Element lookup records

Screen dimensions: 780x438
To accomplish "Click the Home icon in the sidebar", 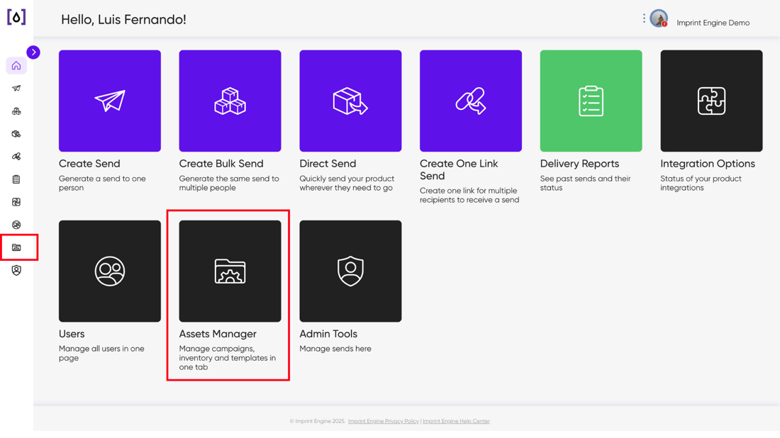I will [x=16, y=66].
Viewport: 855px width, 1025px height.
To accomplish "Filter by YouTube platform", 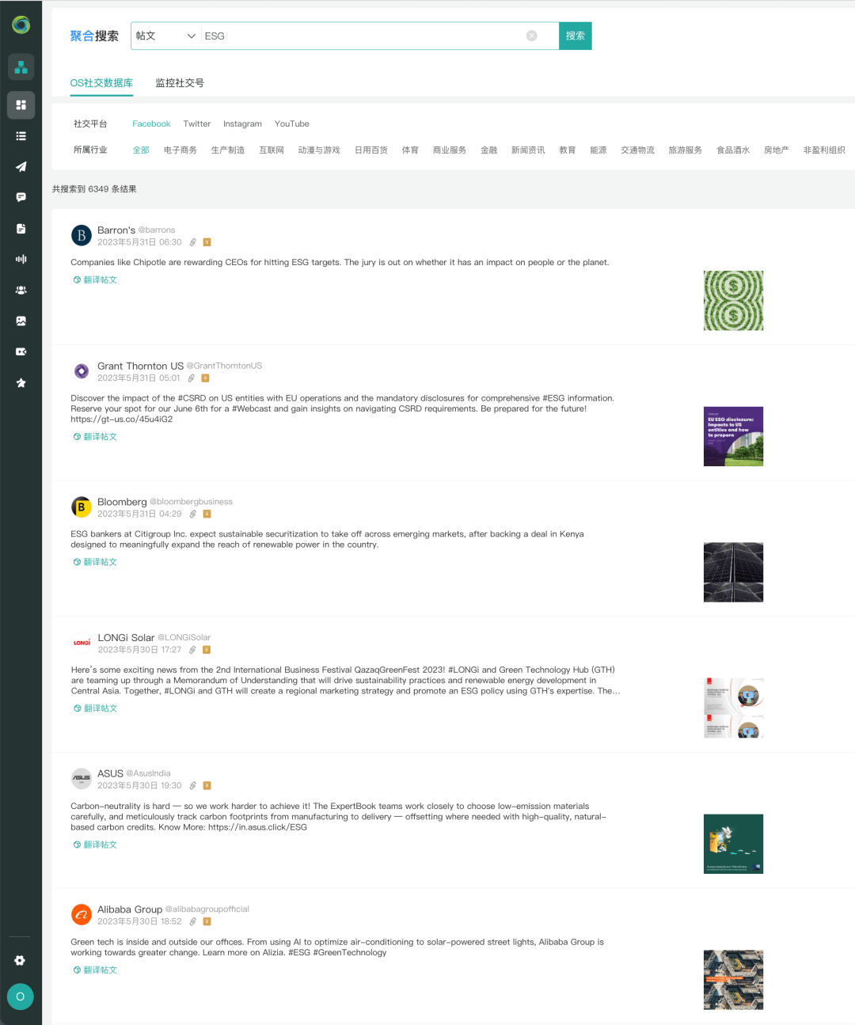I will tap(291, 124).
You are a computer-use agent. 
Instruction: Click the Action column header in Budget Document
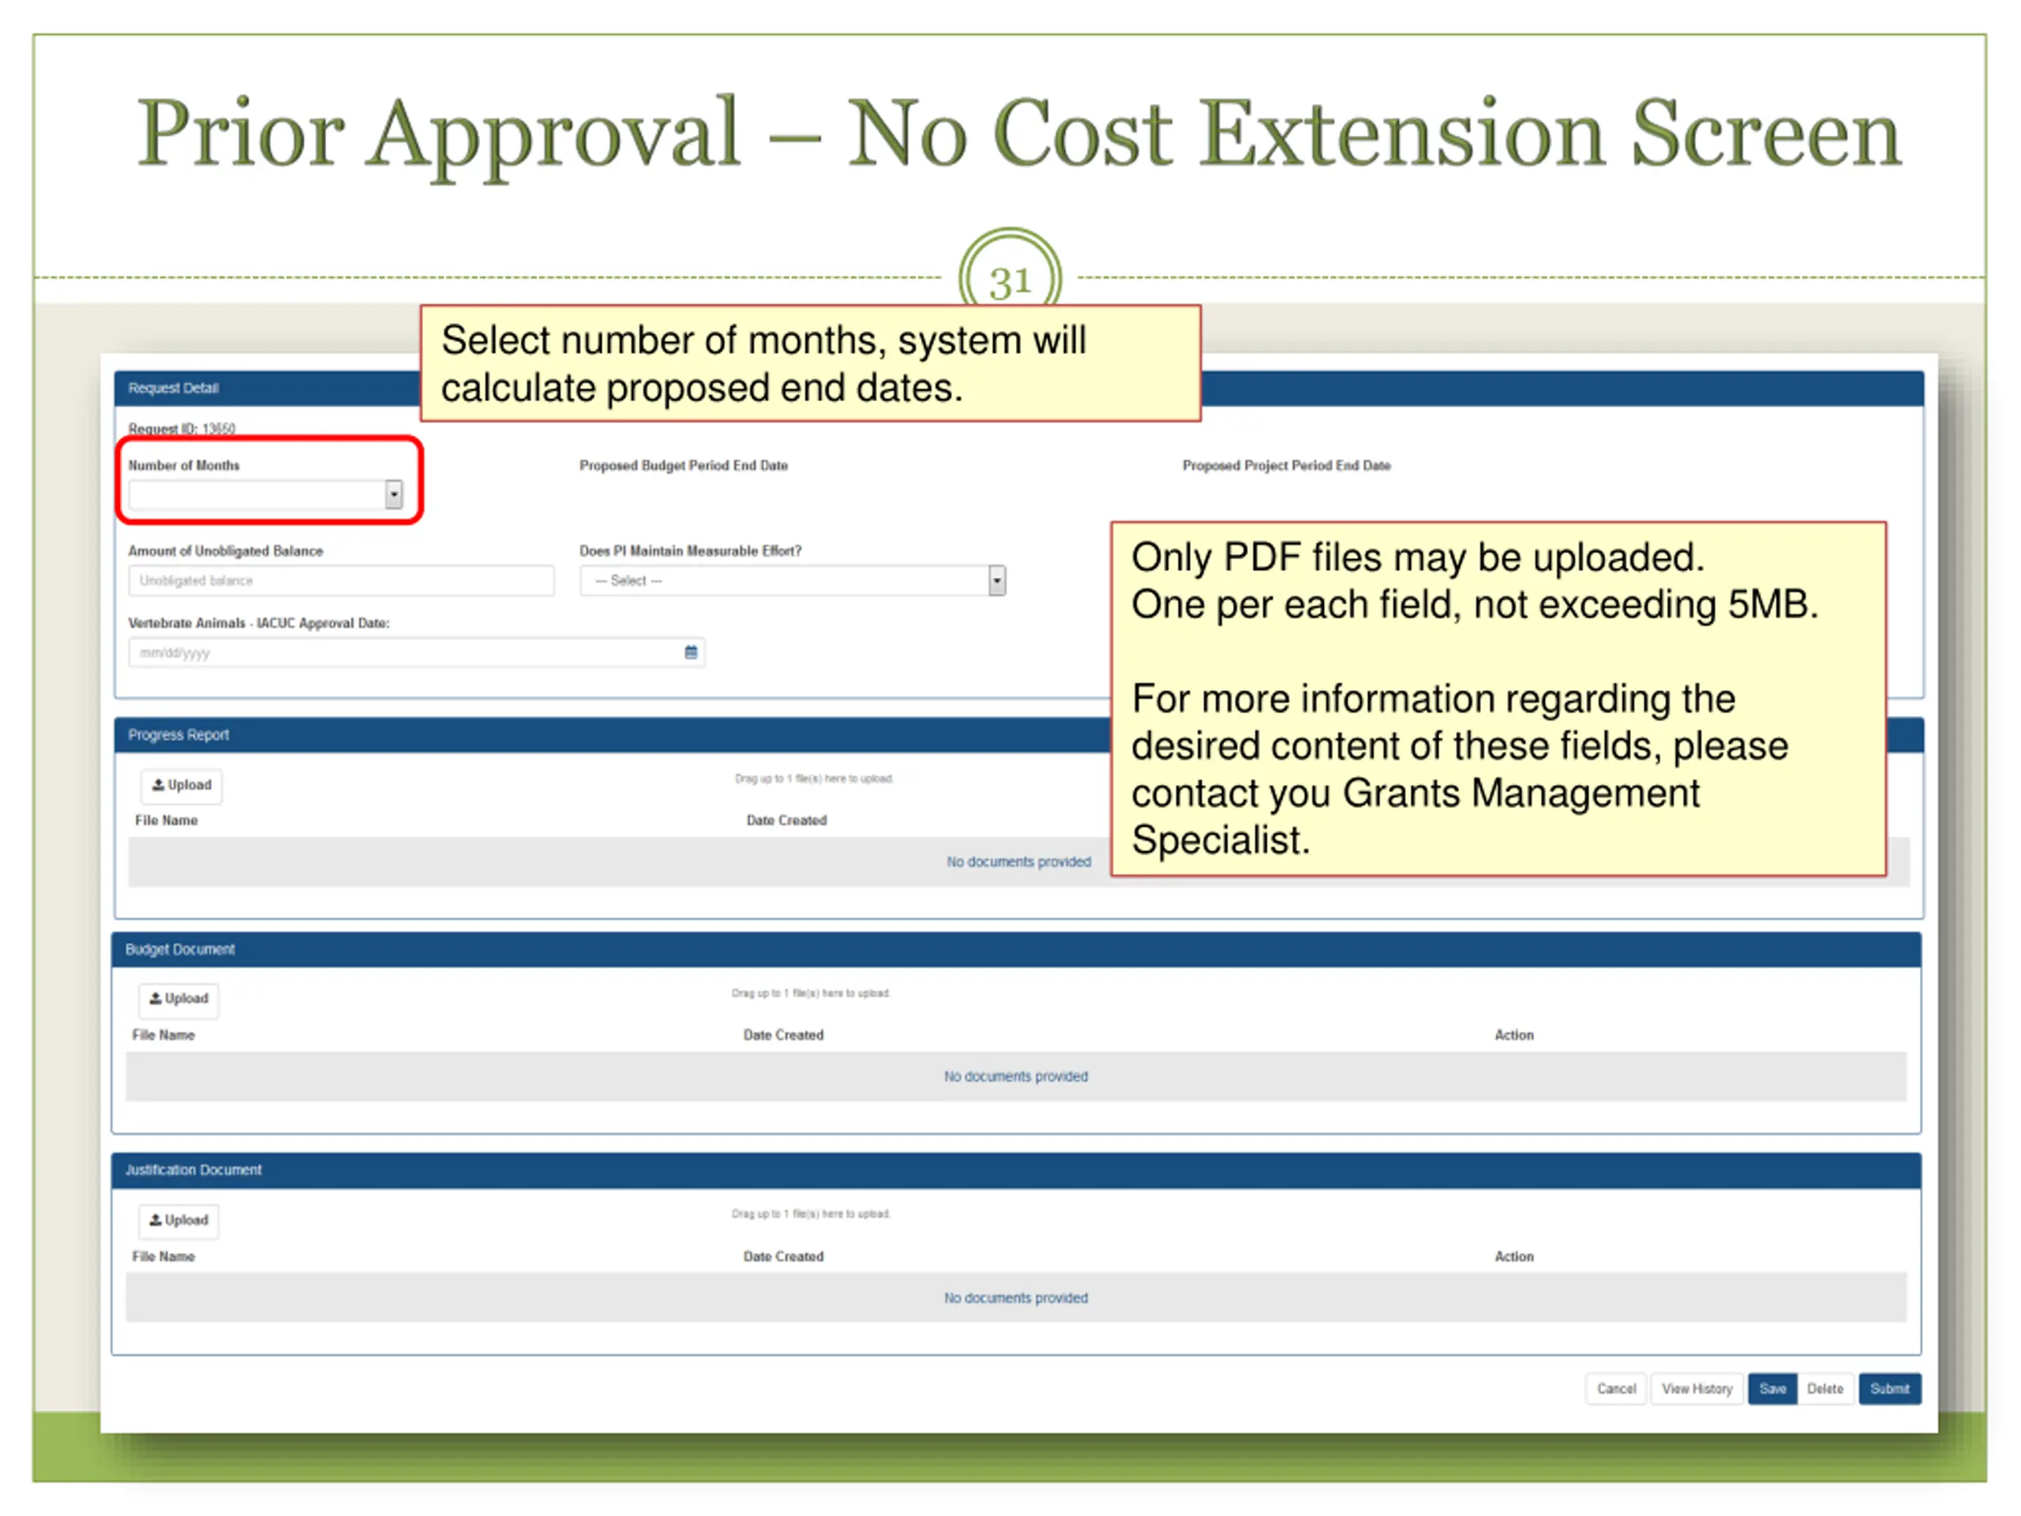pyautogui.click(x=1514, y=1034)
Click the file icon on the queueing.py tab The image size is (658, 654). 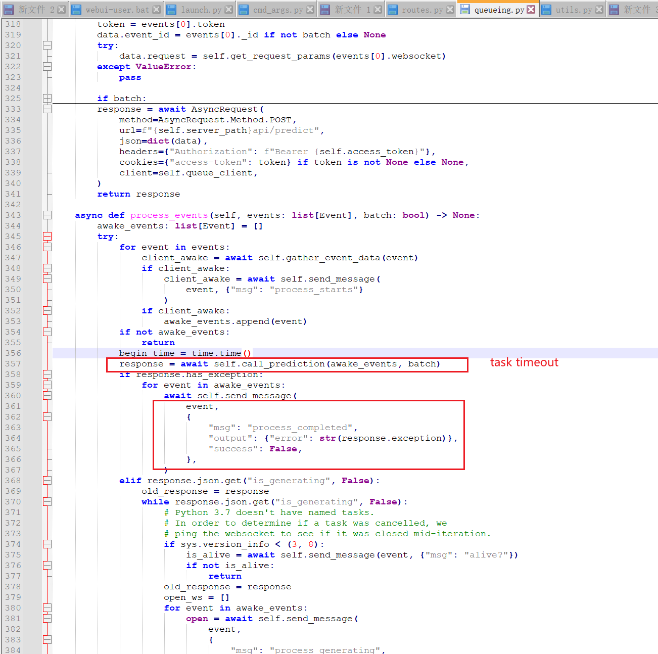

▶ **Work to be completed**
Copy out the records, starting at the line containing "You are a computer-use agent." and continuing through the end of the records. Leave the pictures out.

▶ **Complete response**
You are a computer-use agent. 
Instruction: Click the Action column header in Budget Document
pyautogui.click(x=1514, y=1034)
Click the file icon on the queueing.py tab The image size is (658, 654). 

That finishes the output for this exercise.